Die Dunkelheit fasziniert den Konsumenten seit jeher: Ob als Podcast vertont, auf der Bühne inszeniert oder cineastisch aufbereitet – Kulturgüter des „True Crime“-Genres erfreuen sich speziell in jüngerer Vergangenheit wachsender Beliebtheit und vermeintlich unauffällige Mitbürger ergötzen sich plötzlich ungeniert am Leid anderer.

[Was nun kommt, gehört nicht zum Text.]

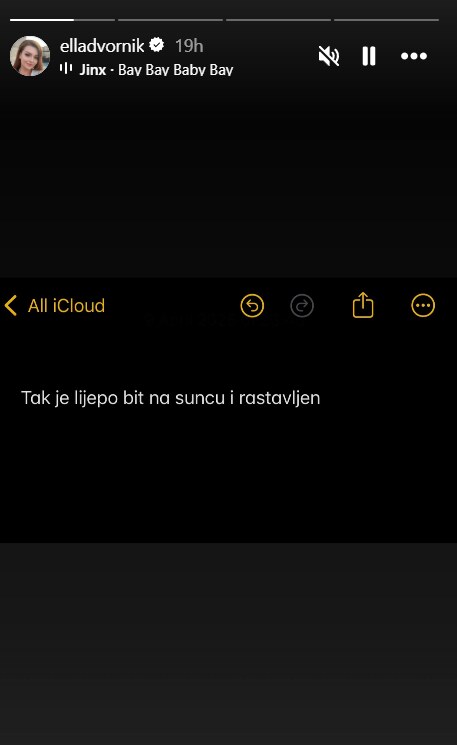Tap the share icon in the note
The image size is (457, 745).
coord(363,305)

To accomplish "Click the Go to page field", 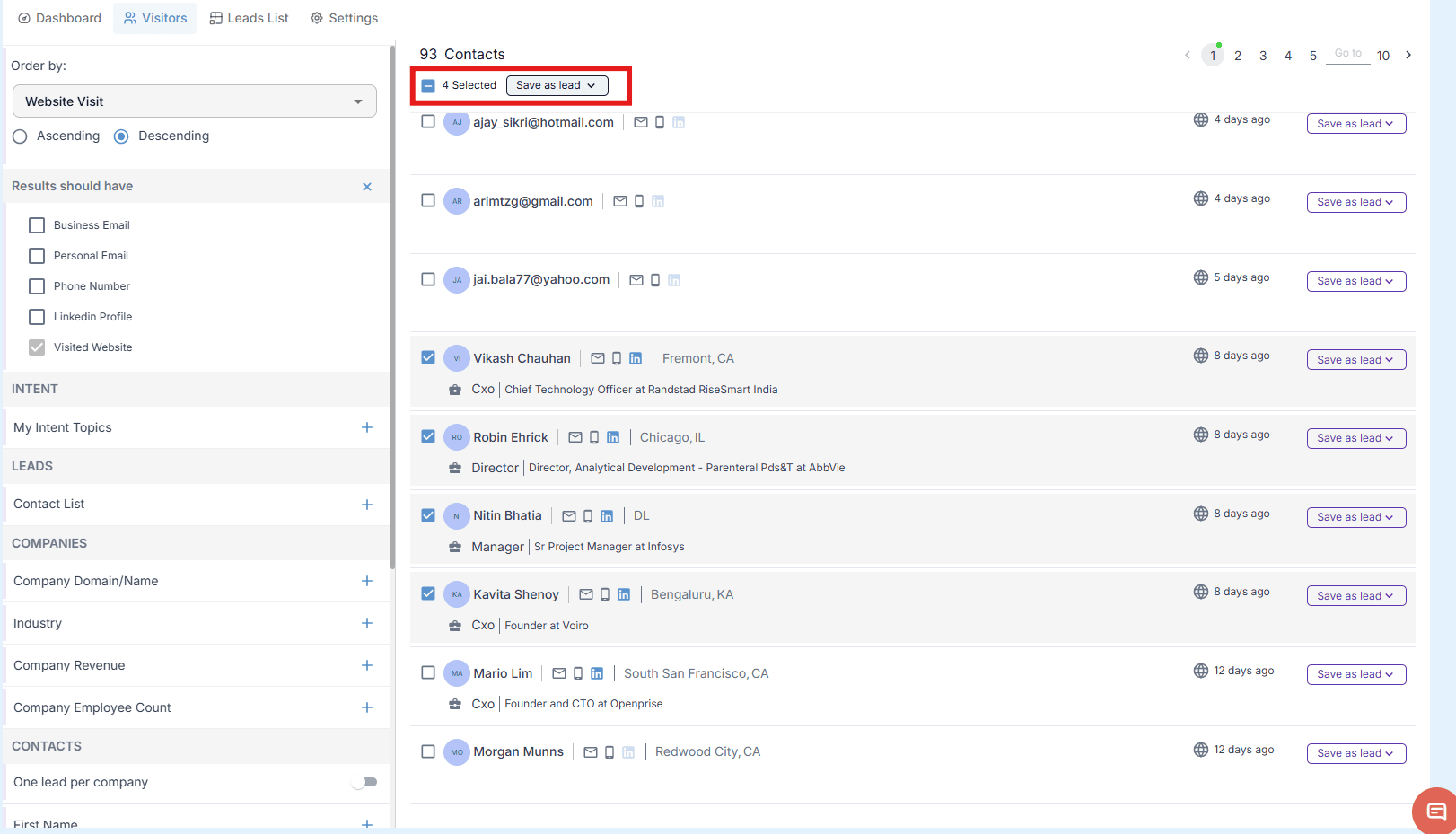I will pyautogui.click(x=1347, y=54).
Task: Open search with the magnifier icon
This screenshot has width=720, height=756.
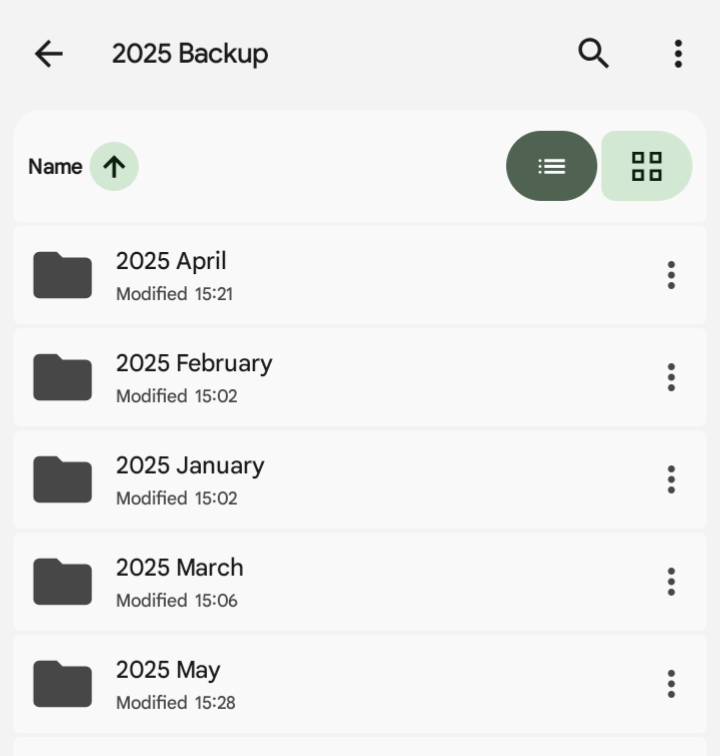Action: click(x=593, y=54)
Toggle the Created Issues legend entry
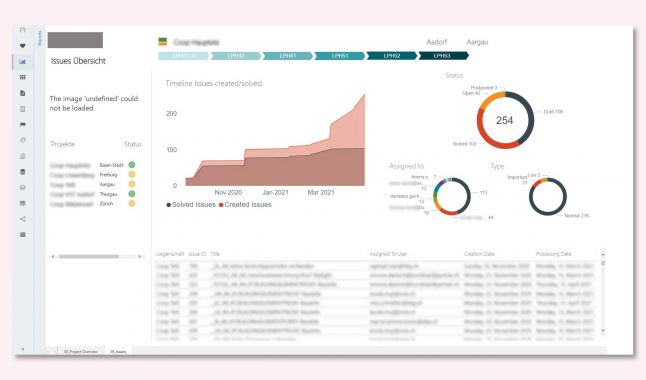The height and width of the screenshot is (380, 646). click(x=245, y=204)
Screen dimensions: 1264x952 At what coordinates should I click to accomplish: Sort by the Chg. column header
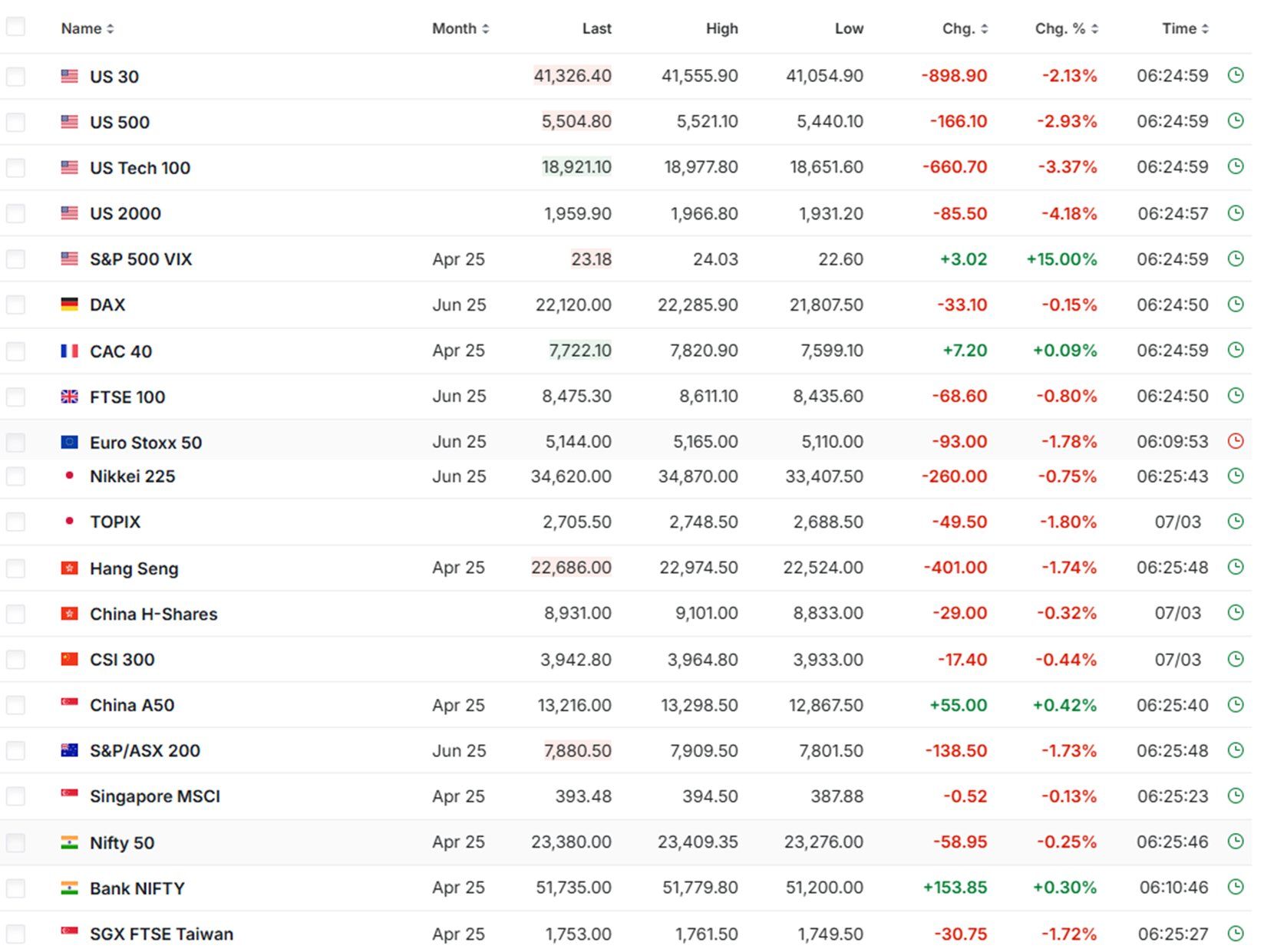(965, 28)
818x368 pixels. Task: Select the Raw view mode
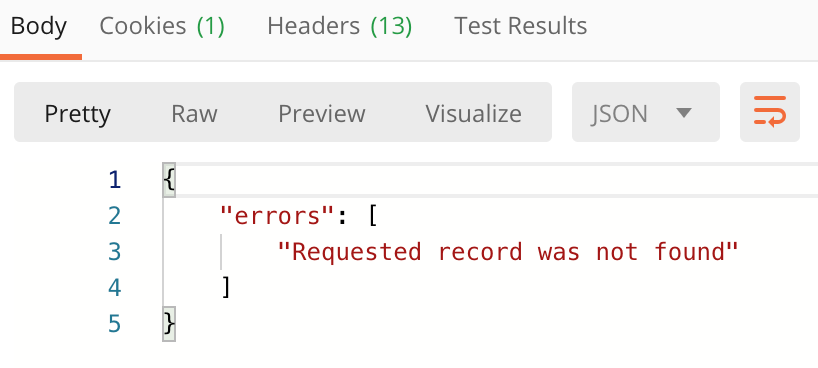click(195, 114)
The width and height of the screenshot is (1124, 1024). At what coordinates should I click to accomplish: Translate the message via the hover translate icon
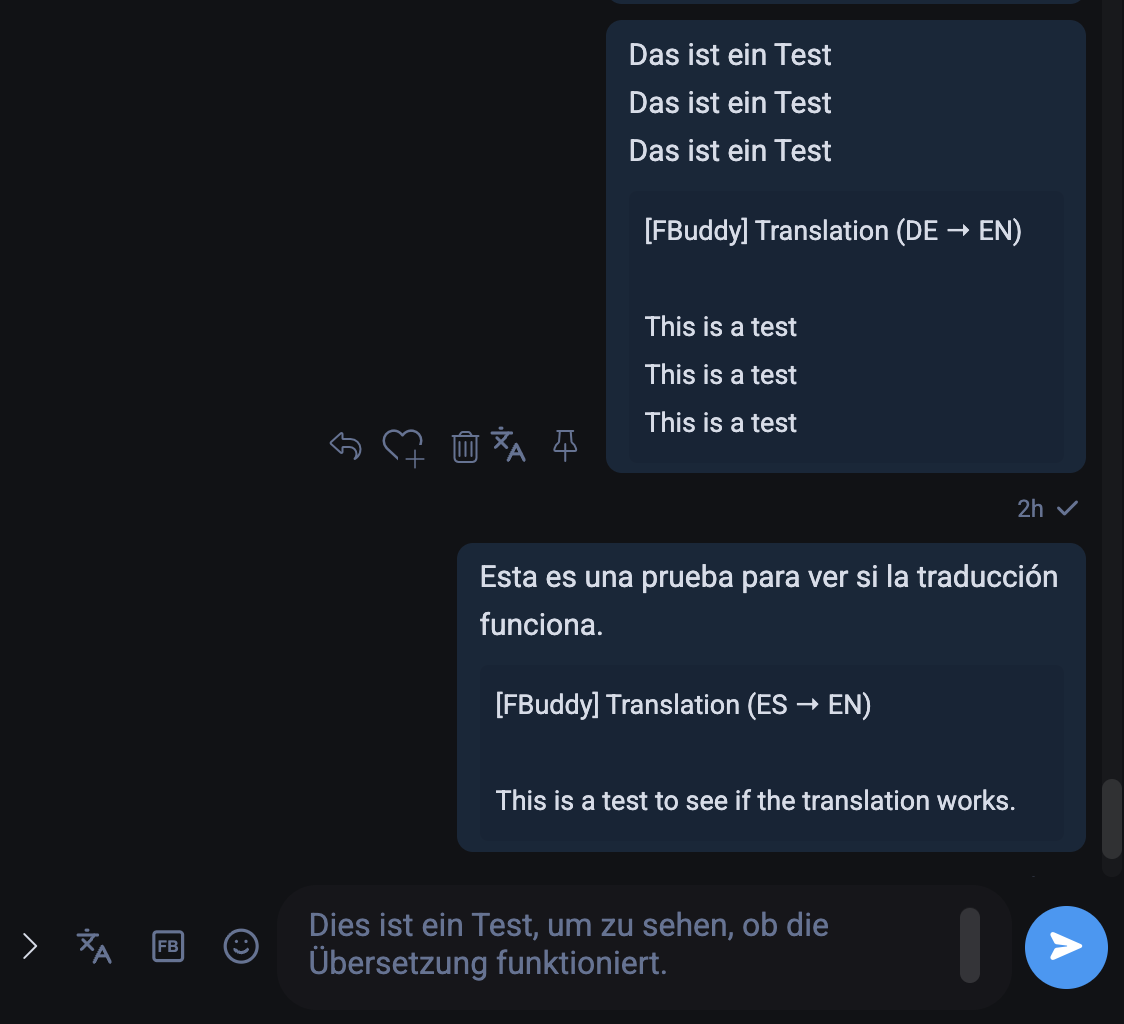click(x=510, y=446)
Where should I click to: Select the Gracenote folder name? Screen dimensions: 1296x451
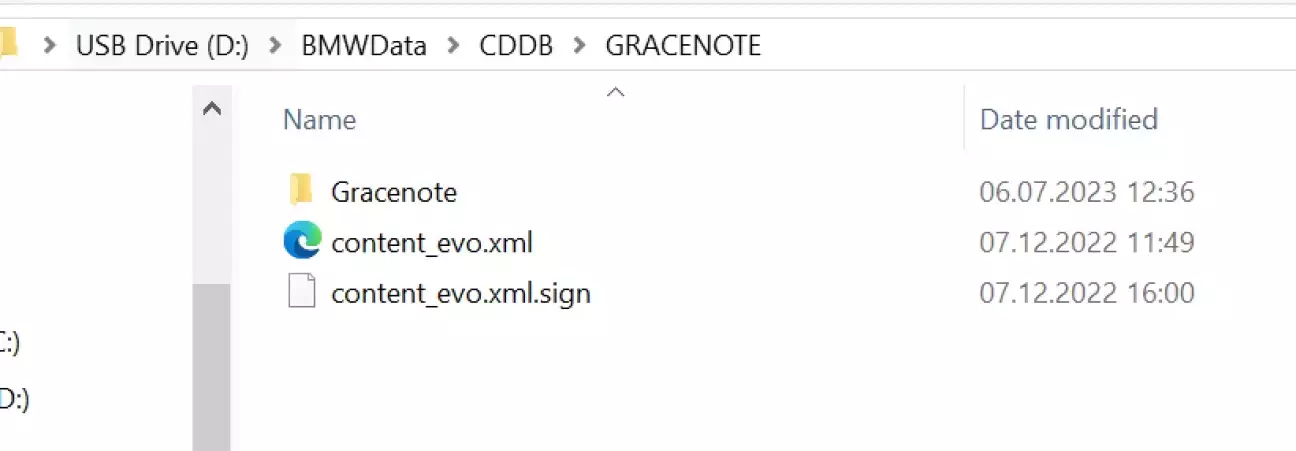tap(394, 191)
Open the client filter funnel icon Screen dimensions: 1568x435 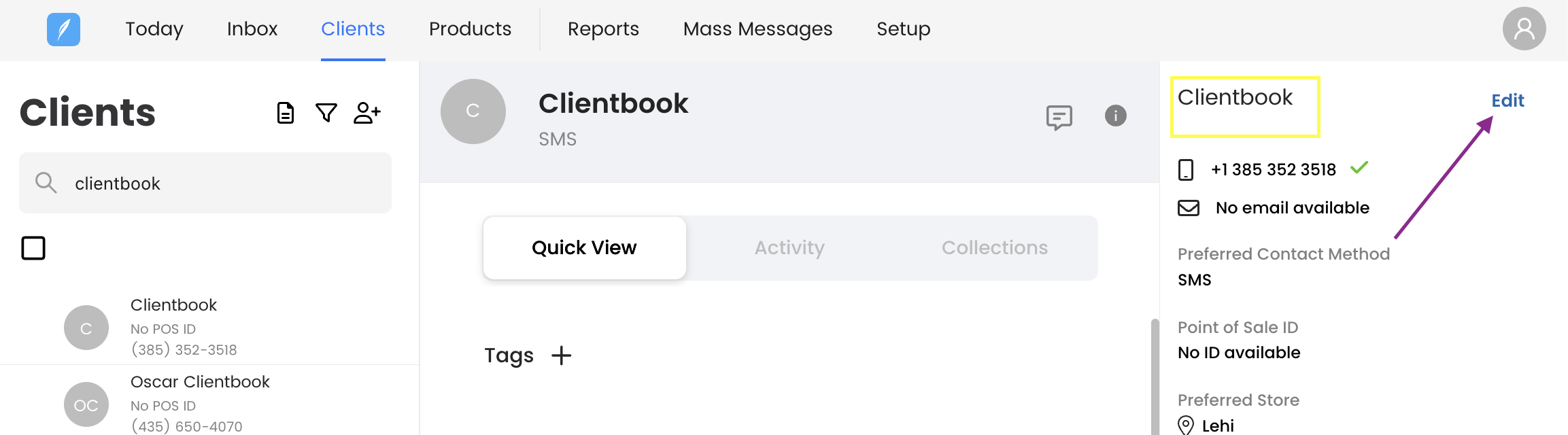pyautogui.click(x=326, y=113)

An ebenjenem Leid, verursacht durch menschliches Handeln, arbeiten sich auch die hier kooperierenden Musiker Zeit ihres musikalischen Schaffens ab. Beherrscht jemand die Dunkelheit und ihre Begleiterscheinungen (sprechen wir in diesem Kontext ausnahmsweise nicht von Ozzy Osbourne), dann sind es nun einmal Dero Goi und Chris Harms. Lord Of The Lost und Oomph! lassen standardmäßig das lyrische Ich mit dem jeweiligen Frontmann verschmelzen, was der künstlerischen Intention noch mehr Ausdruck verleiht. „Panoptikum“ profitiert sicherlich von der kumulierten Szenekenntnis, stapft aber zuweilen auch in so manches vermeidbares Fettnäpfchen.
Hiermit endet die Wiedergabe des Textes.